Walter Studio (New York, N.Y.)
(Image 1 of 2)
Creator/Photographer: Walter Studio (New York, N.Y.)
Medium: Black and white photographic print
Culture: Asian-American
Date: c. 1900
Persistent URL: http://photography.si.edu/SearchImage.aspx?id=5536
Repository: Archives of American Art
Accession number: aaa_miscphot_11152
Untitled

Image by Smithsonian Institution
Description: Thomas Smillie was the Smithsonian’s first photographer and curator of photography, beginning his career at the institution in the 1870s. In 1913 he mounted an exhibition on the history of photography in the Smithsonian’s Arts and Industries Building, showcasing many of the remarkable advancements made in the field that he feared had already been forgotten or disregarded.

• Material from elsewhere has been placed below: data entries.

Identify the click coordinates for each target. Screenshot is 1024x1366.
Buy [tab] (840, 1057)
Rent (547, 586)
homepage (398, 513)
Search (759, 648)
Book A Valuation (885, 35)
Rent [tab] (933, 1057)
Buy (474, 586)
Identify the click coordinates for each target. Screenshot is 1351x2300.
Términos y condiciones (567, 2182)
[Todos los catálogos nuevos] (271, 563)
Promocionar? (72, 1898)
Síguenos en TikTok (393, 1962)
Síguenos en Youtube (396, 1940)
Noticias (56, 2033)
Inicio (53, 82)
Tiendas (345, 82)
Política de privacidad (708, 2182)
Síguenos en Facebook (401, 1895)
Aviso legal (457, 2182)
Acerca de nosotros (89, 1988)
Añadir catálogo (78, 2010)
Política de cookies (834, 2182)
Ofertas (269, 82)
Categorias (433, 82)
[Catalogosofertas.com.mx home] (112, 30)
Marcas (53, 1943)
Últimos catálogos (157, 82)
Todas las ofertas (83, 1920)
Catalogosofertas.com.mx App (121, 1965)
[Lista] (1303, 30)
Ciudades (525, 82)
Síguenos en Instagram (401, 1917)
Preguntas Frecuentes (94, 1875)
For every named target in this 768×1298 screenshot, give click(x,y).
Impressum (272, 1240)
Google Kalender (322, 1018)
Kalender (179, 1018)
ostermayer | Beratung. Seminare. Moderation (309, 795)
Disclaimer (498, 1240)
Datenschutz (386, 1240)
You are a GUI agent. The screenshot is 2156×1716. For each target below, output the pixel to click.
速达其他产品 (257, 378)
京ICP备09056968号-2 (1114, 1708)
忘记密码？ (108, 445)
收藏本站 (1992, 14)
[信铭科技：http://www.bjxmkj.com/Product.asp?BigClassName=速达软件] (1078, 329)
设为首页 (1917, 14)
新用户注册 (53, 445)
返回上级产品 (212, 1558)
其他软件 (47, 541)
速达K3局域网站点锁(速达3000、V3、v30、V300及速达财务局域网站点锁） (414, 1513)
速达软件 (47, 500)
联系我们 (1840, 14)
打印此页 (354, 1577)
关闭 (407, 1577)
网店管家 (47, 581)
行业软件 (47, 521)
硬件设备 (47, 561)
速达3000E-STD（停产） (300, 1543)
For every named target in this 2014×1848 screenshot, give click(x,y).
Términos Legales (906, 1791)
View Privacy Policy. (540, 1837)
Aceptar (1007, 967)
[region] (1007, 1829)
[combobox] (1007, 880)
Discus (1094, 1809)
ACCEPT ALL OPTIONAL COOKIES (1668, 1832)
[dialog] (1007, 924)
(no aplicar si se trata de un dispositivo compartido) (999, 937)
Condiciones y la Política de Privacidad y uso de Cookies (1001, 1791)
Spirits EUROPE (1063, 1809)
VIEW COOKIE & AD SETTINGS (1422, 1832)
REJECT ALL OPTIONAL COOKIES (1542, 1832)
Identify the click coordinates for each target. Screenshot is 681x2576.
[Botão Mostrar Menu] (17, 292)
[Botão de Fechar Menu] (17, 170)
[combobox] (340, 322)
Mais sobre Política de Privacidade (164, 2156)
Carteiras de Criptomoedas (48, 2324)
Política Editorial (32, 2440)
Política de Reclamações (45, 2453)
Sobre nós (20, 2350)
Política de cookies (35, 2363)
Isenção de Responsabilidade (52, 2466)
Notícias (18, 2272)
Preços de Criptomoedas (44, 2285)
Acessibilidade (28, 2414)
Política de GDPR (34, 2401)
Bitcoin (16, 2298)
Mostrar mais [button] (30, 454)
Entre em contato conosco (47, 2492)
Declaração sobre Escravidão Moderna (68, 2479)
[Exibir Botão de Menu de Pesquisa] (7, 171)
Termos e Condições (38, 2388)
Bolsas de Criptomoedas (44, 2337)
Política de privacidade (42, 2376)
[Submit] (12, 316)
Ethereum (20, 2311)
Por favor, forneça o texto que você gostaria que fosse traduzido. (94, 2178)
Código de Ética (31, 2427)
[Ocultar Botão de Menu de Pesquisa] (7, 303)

Creator/Photographer: Thomas Smillie
Birth Date: 1843
Death Date: 1917
Born in Edinburgh, Scotland, in 1843, Thomas William Smillie immigrated to the United States with his family when he five years old. After studying chemistry and medicine at Georgetown University, he took a job as a photographer at the Smithsonian Institution, where he stayed for nearly fifty years until his death in 1917. Smillie’s duties and accomplishments at the Smithsonian were vast: he documented important events and research trips, photographed the museum’s installations and specimens, created reproductions for use as printing illustrations, performed chemical experiments for Smithsonian scientific researchers, and later acted as the head and curator of the photography lab. Smillie’s documentation of each Smithsonian exhibition and installation resulted in an informal record of all of the institution’s art and artifacts. In 1913 Smillie mounted an exhibition on the history of photography to showcase the remarkable advancements that had been made in the field but which he feared had already been forgotten.
Medium: Cyanotype
Culture: American
Date: 1913
Persistent URL: http://photography.si.edu/SearchImage.aspx?t=5&id=2152&q=RU95_Box76_098
Repository: Smithsonian Institution Archives
Collection: Thomas Smillie Collection (Record Unit 95) – Thomas Smillie served as the first official photographer for the Smithsonian Institution from 1870 until his death in 1917. As head of the photography lab as well as its curator, he was responsible for photographing all of the exhibits, objects, and expeditions, leaving an informal record of early Smithsonian collections.
Accession number: RU95_Box76_098
Find additional Alberta rights managed culture photos at this photo site.
Aug/100
Sweet Culture photos
Check out these culture images:
Type of German prisoner captured in the new push

Image by National Library of Scotland
German prisoner, during World War I. He is wearing a cloth or wool cap and a tunic style jacket. His spectacles, held on by ‘ear-bands’, reflect the scene in front of him. The closeness of the subject forces one to look at his face and into his eyes.
This image is more documentary than most of the official propaganda photographs and seems to provide us with a more honest account of war and the people involved. Despite the biased caption, this very real and striking portrait refuses to demonise the enemy.
[Original reads: 'OFFICIAL PHOTOGRAPH FROM THE WESTERN FRONT. Type of German prisoners captured in the new push.']
Look at even more Quebec rights managed culture photos at this photo site.